1. Why Are We Doing This?
- Sean

- Jan 19
- 3 min read
Updated: Jan 21
I love agency life.
Plain and simple. It scratches two very specific itches for me: I love solving puzzles, and I’m an unrepentant people pleaser.
Over the last 20 years, I’ve seen it all, from massive holding companies to tiny boutiques. If I’m being honest, I’m rooting for the small guys. These shops are usually started by entrepreneurs who have one massive advantage: they actually know how to inspire talent. They just need a little nudge to get over the top.
Lately, every conversation begins and ends with "AI." But there’s a weird paradox happening. As the tech gets easier to buy, leaders are falling into a trap: asking everyone to do more with less.
I’m partnering with Scott Sullivan to start this business because we’ve realized a hard truth: your revenue and margins only move up when your people are actually free to do work that matters. If your team is buried in the "how," they can’t focus on the "why." Business growth happens when you clear the deck so your talent can stop being processors and start being partners. One of the ways to do this is to work with your talent to dismantle the "hamster wheel" inside of your business.

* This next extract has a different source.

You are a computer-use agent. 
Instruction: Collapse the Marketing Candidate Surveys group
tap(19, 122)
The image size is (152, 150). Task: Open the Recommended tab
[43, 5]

Dismantling the Hamster Wheel
I want to kill the hamster wheel mentality, the one where we track movements through a microscope just to feel a sense of control. When we focus on surveillance instead of support, we miss the signals that actually move the needle.
Consider the pervasive culture of time tracking. Why do we really do it? Is the goal simply to police the clock and ensure people are tethered to their desks? That is surveillance, not leadership.

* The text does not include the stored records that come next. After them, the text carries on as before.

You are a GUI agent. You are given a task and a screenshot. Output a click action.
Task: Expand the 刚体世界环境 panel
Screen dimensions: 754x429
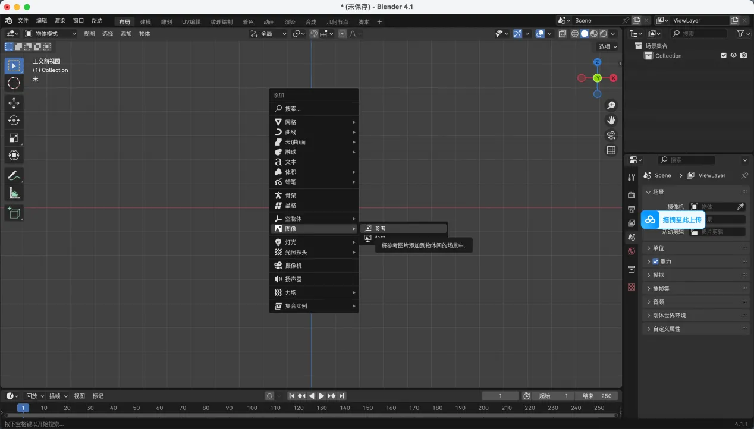pos(669,315)
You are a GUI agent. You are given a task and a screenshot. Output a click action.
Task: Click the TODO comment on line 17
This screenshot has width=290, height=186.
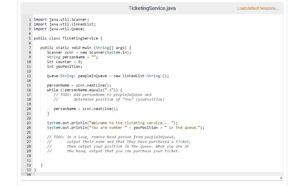point(103,95)
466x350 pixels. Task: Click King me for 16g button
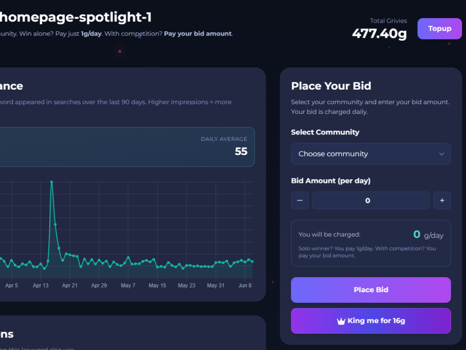(370, 321)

When we shift our perspective, we unlock deeper business intelligence. Instead of a "gotcha" mechanic, time tracking should answer critical strategic questions: Are we over-investing in a specific client? If so, do we know why? Is it scope creep, or do our people lack the right tools and coaching to support that client efficiently?
We have the opportunity to transform time tracking from a negative weight into a positive resource. When data is used for support rather than scrutiny, managers can stop being hall monitors and start being advocates. They can identify the friction and provide the air cover to help their teams thrive. By killing the hamster wheel, we stop measuring how fast the legs are moving and start looking at where the path is actually leading us.
The Invisible Friction
To build a high-performing agency, we have to look at the friction points keeping that wheel spinning:
Unquestioned Rules: Processes that exist just because "that’s how it’s always been done." These inheritances drain energy without adding value.

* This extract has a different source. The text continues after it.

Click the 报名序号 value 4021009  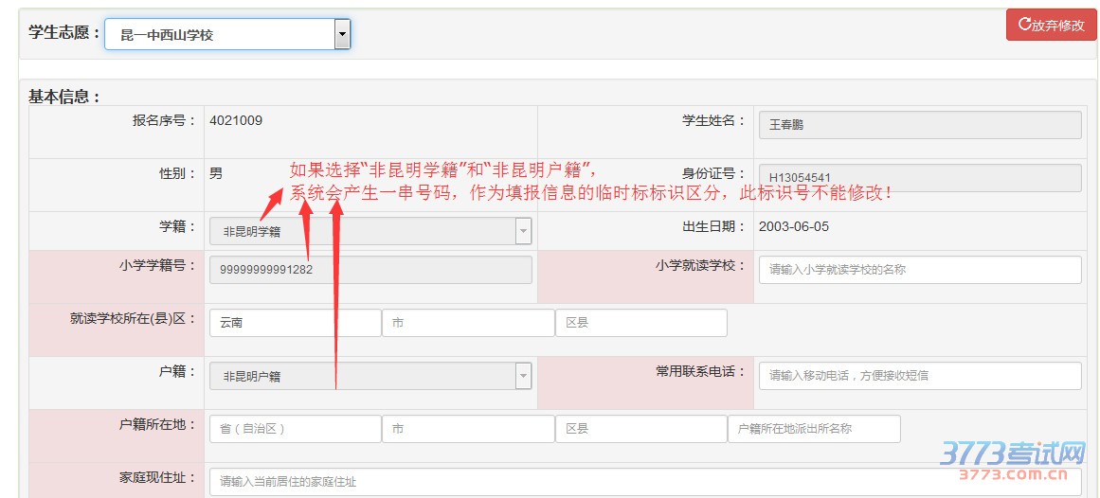[x=236, y=121]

Resistance to Change: We often protect our own comfort zones rather than our people.
Cultural Conditioning: If a team is conditioned to "just get it done," they stop asking if it should be done at all.
When you remove these barriers, you stop managing "time" and start managing impact.
What Actually Drives the Bottom Line
When internal frictions are removed and individuals feel valued, the result is a snowball effect. Sales is selling, teams are retaining, and the work gets better. This creates a flywheel of winning bigger deals and driving up the overall revenue and margin of the business. Confident teams upsell naturally; happy teams keep clients longer.
The best CEOs I know obsess over how their people spend their time and what gets in their way. I’m here to help P&L owners stop the squeeze. I want to help you find those friction points and clear the path so your "players" finally have the breathing room to do the work that changes the game—for your clients and your bank account.
When you stop obsessing over the tools and start focusing on the players, you don't just get better work. You get a better business.
For every post, I give Gemini & Nano Banana a single prompt: 'Make an image based on this post.' I publish the result exactly as it is—no edits, no refinements—as a living case study of both the power and the pitfalls of AI.